WHAT IS EXPECTED:
Write out the records below, without changes, from the line containing "Locate an element on the screen. This" through the end of the records, with both ends included.

DATA FOR PROCESSING:
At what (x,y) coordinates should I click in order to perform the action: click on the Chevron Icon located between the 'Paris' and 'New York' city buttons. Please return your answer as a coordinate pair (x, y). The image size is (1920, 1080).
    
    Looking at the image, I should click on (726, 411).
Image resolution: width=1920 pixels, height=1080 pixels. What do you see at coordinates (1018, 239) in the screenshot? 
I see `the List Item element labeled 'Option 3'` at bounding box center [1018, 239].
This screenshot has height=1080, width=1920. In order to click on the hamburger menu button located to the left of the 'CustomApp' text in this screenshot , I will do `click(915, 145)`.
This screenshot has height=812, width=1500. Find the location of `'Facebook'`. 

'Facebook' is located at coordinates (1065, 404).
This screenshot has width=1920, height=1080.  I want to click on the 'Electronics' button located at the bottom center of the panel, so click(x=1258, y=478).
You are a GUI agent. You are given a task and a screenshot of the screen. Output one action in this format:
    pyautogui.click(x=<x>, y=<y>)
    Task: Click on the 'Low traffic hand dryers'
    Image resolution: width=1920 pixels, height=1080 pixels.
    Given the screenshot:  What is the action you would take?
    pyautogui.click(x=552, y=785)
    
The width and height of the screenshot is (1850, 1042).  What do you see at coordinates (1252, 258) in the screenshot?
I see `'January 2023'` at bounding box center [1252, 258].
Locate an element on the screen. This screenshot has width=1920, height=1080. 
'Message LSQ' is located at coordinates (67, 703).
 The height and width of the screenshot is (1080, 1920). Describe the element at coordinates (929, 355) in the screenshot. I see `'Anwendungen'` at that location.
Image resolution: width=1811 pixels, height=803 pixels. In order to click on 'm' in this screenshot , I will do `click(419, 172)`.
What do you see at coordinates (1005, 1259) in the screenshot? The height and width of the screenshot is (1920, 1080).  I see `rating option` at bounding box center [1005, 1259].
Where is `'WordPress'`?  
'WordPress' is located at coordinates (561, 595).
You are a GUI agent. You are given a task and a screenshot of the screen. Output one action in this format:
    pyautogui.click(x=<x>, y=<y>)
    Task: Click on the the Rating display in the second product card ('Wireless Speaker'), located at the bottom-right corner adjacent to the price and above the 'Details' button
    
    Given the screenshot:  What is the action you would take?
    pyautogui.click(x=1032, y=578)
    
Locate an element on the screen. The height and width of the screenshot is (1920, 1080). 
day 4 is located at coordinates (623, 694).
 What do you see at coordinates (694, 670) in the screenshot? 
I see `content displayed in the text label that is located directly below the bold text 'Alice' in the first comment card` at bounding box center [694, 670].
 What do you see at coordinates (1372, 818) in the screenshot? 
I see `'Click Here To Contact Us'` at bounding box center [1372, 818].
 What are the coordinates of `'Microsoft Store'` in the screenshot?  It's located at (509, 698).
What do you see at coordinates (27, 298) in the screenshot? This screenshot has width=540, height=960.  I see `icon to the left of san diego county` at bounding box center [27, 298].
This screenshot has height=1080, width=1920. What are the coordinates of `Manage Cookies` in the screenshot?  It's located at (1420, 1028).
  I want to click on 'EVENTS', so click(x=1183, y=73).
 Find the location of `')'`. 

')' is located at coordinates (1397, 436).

TASK RESULT:
Locate an element on the screen. This screenshot has width=1920, height=1080. 
'Message LSQ' is located at coordinates (67, 703).
 The height and width of the screenshot is (1080, 1920). Describe the element at coordinates (929, 355) in the screenshot. I see `'Anwendungen'` at that location.
Image resolution: width=1811 pixels, height=803 pixels. In order to click on 'm' in this screenshot , I will do `click(419, 172)`.
What do you see at coordinates (1005, 1259) in the screenshot? The height and width of the screenshot is (1920, 1080).  I see `rating option` at bounding box center [1005, 1259].
Where is `'WordPress'`?  
'WordPress' is located at coordinates (561, 595).
You are a GUI agent. You are given a task and a screenshot of the screen. Output one action in this format:
    pyautogui.click(x=<x>, y=<y>)
    Task: Click on the the Rating display in the second product card ('Wireless Speaker'), located at the bottom-right corner adjacent to the price and above the 'Details' button
    
    Given the screenshot:  What is the action you would take?
    pyautogui.click(x=1032, y=578)
    
Locate an element on the screen. The height and width of the screenshot is (1920, 1080). 
day 4 is located at coordinates (623, 694).
 What do you see at coordinates (694, 670) in the screenshot? 
I see `content displayed in the text label that is located directly below the bold text 'Alice' in the first comment card` at bounding box center [694, 670].
 What do you see at coordinates (1372, 818) in the screenshot? 
I see `'Click Here To Contact Us'` at bounding box center [1372, 818].
 What are the coordinates of `'Microsoft Store'` in the screenshot?  It's located at (509, 698).
What do you see at coordinates (27, 298) in the screenshot? This screenshot has width=540, height=960.  I see `icon to the left of san diego county` at bounding box center [27, 298].
This screenshot has height=1080, width=1920. What are the coordinates of `Manage Cookies` in the screenshot?  It's located at (1420, 1028).
  I want to click on 'EVENTS', so click(x=1183, y=73).
 Find the location of `')'`. 

')' is located at coordinates (1397, 436).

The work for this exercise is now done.